The one where an adult female and child, 112kg, were added to the loadsheet and Passenger Manifest because of a pregnant cat in a basket being on board.

Which one are you talking about ?

non iron 27th Sep 2009 00:13

scaramusso.
 
lf l was too direct l apologise, l didn`t mean to offend.

l believe this thread isn`t about making people feel small, but seeing the humour in lifes inequalities, and unfairness.

l wish you all that you would want yourself.

Habari 27th Sep 2009 06:55

Which Africa are you guys talking about
 
Answer: The one we all live and work in and see the exact things as mentioned in this thread on almost a daily basis.!!

Cave Troll 27th Sep 2009 07:05

You know you are in Africa when you have things happen to you that are so amaizing and interesting that they could not possibly happen anywhere else in the world and as a result you have a thread called "You know you are in Africa when...." just to discribe what goes on here.

Great place.

Great thread.

ct

nyathi 29th Sep 2009 14:00

:ugh: KAG :ugh:

Dude, keep quiet and dont read this thread!

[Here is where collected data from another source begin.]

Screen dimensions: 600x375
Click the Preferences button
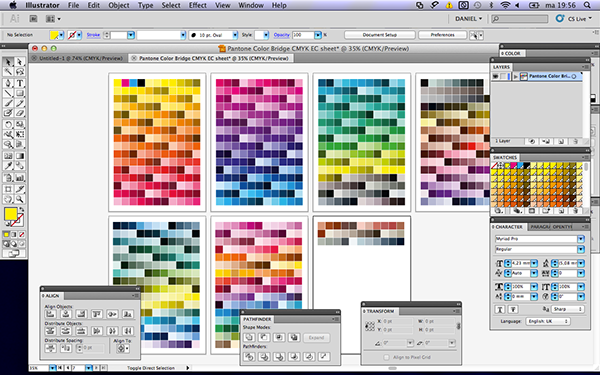[442, 35]
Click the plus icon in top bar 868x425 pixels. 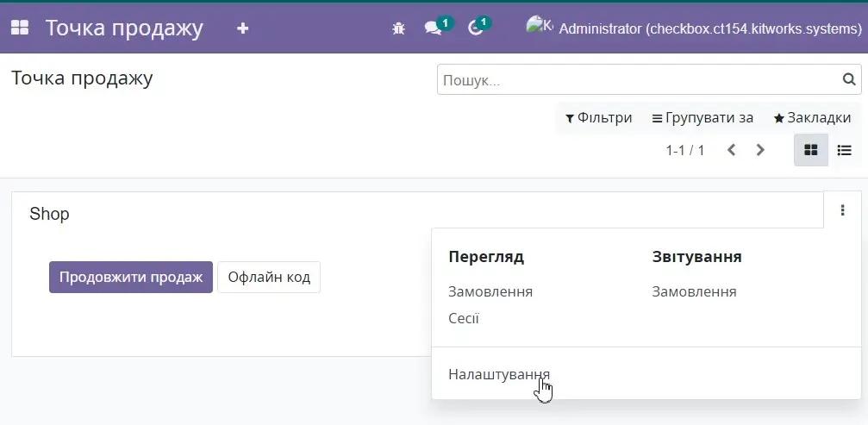[x=242, y=28]
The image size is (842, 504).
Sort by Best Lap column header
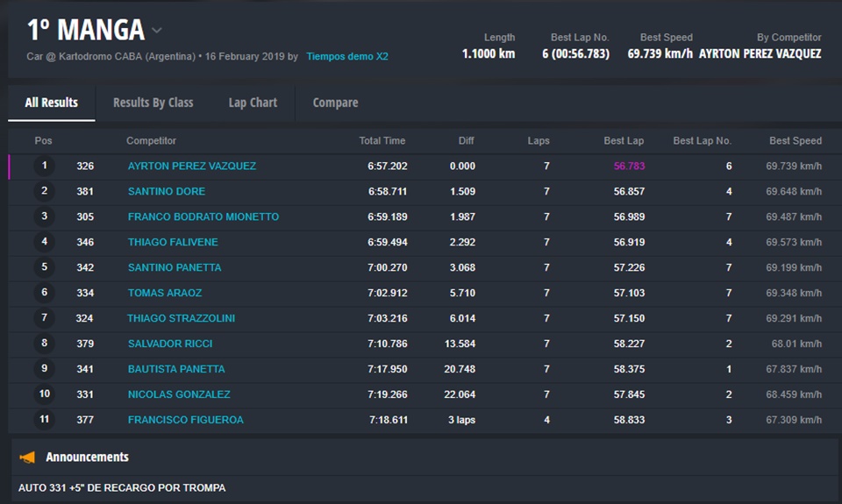tap(624, 140)
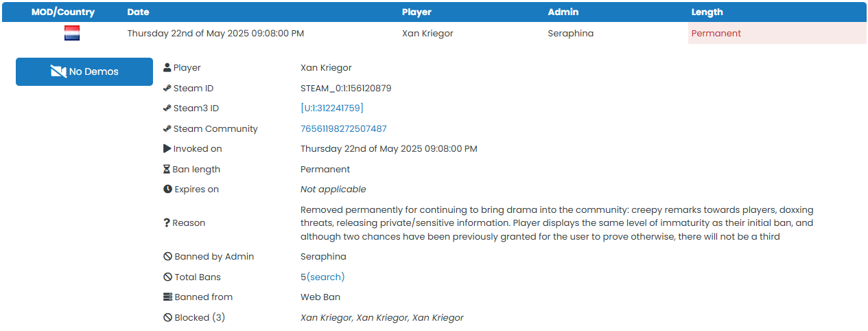Click the server icon beside Banned from

167,297
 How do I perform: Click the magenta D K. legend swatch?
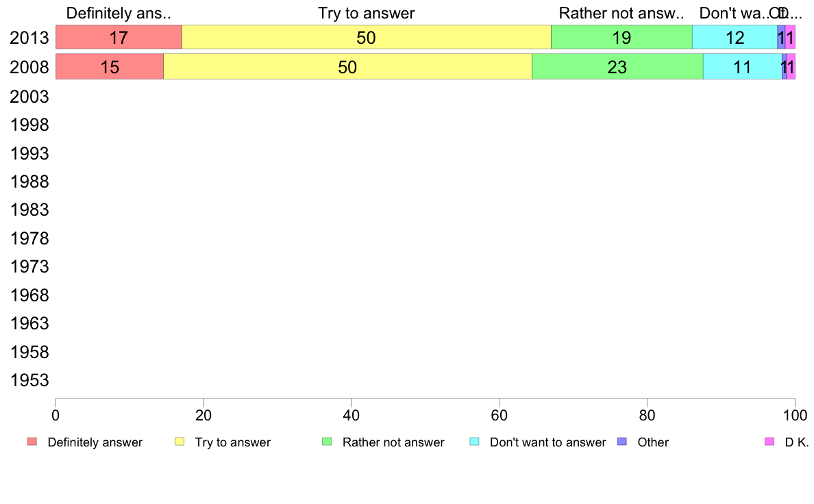[769, 442]
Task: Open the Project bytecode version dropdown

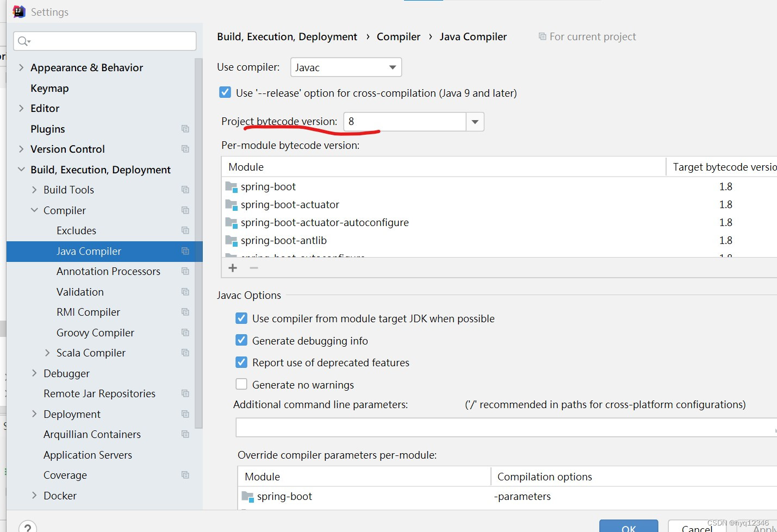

People like you that just pee me off so badly. :yuk:

Guys, keep going with this thread, it's AWESOME!!:ok:

Bartholomew 30th Sep 2009 01:58

New hotel, new location. 1st trip - driver clearly agitated, and refused to return alone in the hours of darkness. So now we have one in the bus (armed) and 5 others (also armed) in a bus behind us, travelling at 160 kph... with a very large orange light on the roof (in case someone might miss us passing in the night)...

Telling the stories... it's not only humourous... it's cathartic. On-line therapy?

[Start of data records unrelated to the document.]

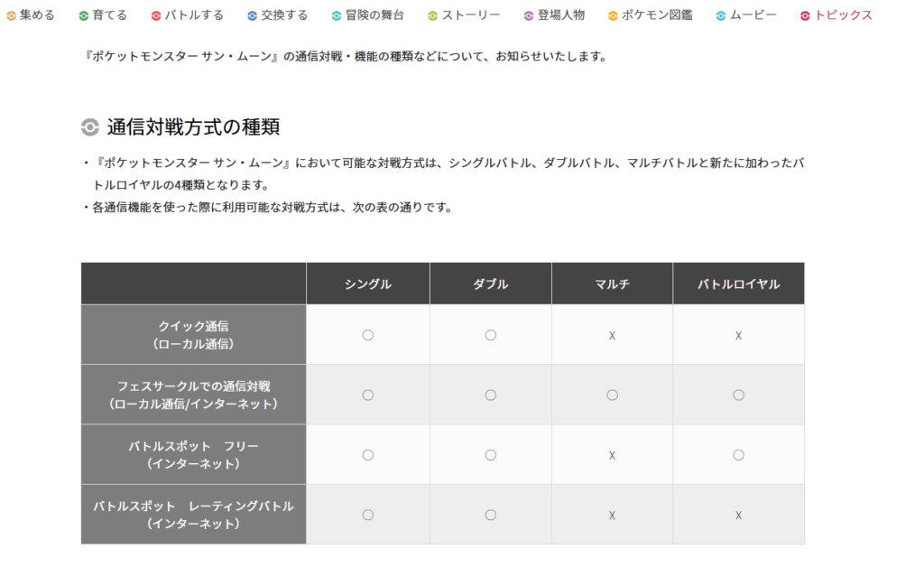Image resolution: width=924 pixels, height=586 pixels.
Task: Select the purple Poké Ball icon beside 登場人物
Action: coord(529,15)
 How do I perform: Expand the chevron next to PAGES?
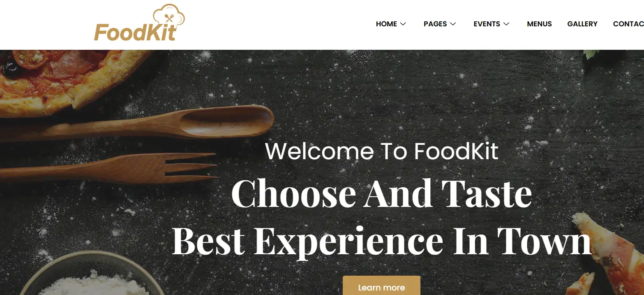(453, 24)
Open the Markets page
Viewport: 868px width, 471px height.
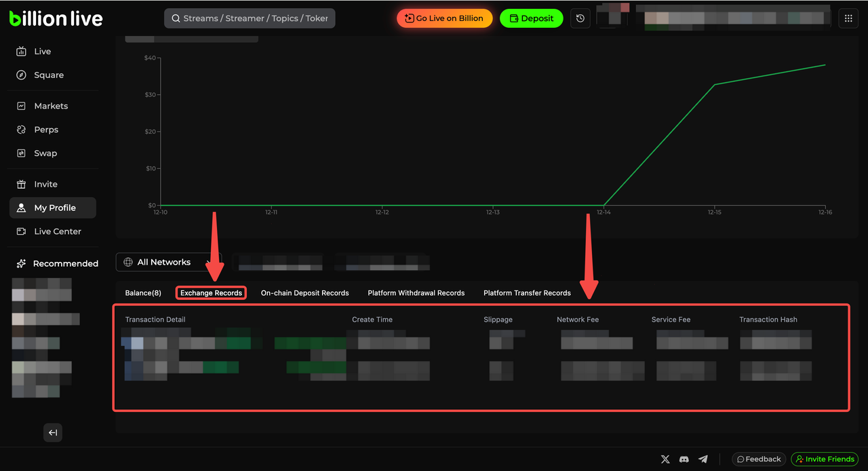(51, 106)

Keep telling everyone the stories... they are too good! :D

exeng 30th Sep 2009 04:25

All staff were 'locked in' on the airline premises with armed guards today for a couple of hours.

It's one way of making sure staff don't leave early but somehow I don't think that was the reason.


Regards
Exeng

nyathi 30th Sep 2009 06:37

It was one of those HOT and busy days in the Okavango Delta and I was running a bit late on my schedule, landed at one camp with the C206 stopped in the parking area, moved my chair forward to let the pax out, I waited a while and nobody got out, when I asked what the problem was, they first just said...."no problem",:confused: so I moved the seat back jumped out and started walking around the aircraft to the other side to open the back door, when the pax in the back asked whether I'm not scared of lions? :eek:

So I then started looking around and :eek: only to see three hugh male lions lying around 25 metres from me in the shade, cozy staring at me!! :mad: Needles to say, I moved around the nose of the aircraft and got back into my seat with the door closed until the game drive vehicle arrived.

Codger 30th Sep 2009 13:04

TAB
 
Seems like a long time ago. Whenever some first-timer would make a comment in amazement at what had seemed strange or different to him the answer would simply be "TAB". That's Africa Baby. Love it or leave it.

Csanad007 30th Sep 2009 14:04

This thread
 
... is simply awesome and frenetic! Keep those stories coming!

mtoroshanga 30th Sep 2009 14:55

I was in Kruger Park on an elephant and buffelo cull in 1968, we stayed in a caravan in the bush witha Bell 47. I noticed that our pots and pans etc were nice and clean in the mornings but were manky when we went to bed, after a couple of weeks I remarked to the cook who went home to Skekuza every night that it was kind of someone to come and wash up. 'Oh no,' he said 'that was the hyenas or the lions!' (End of mid-night dumps!!)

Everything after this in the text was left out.